#### [Records provided]
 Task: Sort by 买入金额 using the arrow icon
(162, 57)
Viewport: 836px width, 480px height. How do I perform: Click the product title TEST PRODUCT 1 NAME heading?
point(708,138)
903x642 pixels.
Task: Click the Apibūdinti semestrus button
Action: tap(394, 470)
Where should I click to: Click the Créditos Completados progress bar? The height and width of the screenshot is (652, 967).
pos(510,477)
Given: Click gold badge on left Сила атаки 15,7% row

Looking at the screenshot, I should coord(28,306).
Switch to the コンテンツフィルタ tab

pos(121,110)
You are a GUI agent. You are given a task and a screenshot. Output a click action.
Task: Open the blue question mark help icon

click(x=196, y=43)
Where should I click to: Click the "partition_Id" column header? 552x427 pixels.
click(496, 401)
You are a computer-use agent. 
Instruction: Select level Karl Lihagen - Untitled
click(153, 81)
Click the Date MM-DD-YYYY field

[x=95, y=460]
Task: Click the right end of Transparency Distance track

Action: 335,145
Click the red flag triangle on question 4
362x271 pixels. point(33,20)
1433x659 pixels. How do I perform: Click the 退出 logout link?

#### [The task]
Reprint every entry exactly.

#### [Answer for the task]
 Task: Sort by 买入金额 using the arrow icon
(162, 57)
Viewport: 836px width, 480px height. How do I perform: Click the product title TEST PRODUCT 1 NAME heading?
point(708,138)
903x642 pixels.
Task: Click the Apibūdinti semestrus button
Action: tap(394, 470)
Where should I click to: Click the Créditos Completados progress bar? The height and width of the screenshot is (652, 967).
pos(510,477)
Given: Click gold badge on left Сила атаки 15,7% row

Looking at the screenshot, I should coord(28,306).
Switch to the コンテンツフィルタ tab

pos(121,110)
You are a GUI agent. You are given a task and a screenshot. Output a click action.
Task: Open the blue question mark help icon

click(x=196, y=43)
Where should I click to: Click the "partition_Id" column header? 552x427 pixels.
click(496, 401)
You are a computer-use agent. 
Instruction: Select level Karl Lihagen - Untitled
click(153, 81)
Click the Date MM-DD-YYYY field

[x=95, y=460]
Task: Click the right end of Transparency Distance track

Action: 335,145
Click the red flag triangle on question 4
362x271 pixels. point(33,20)
1433x659 pixels. How do I perform: Click the 退出 logout link?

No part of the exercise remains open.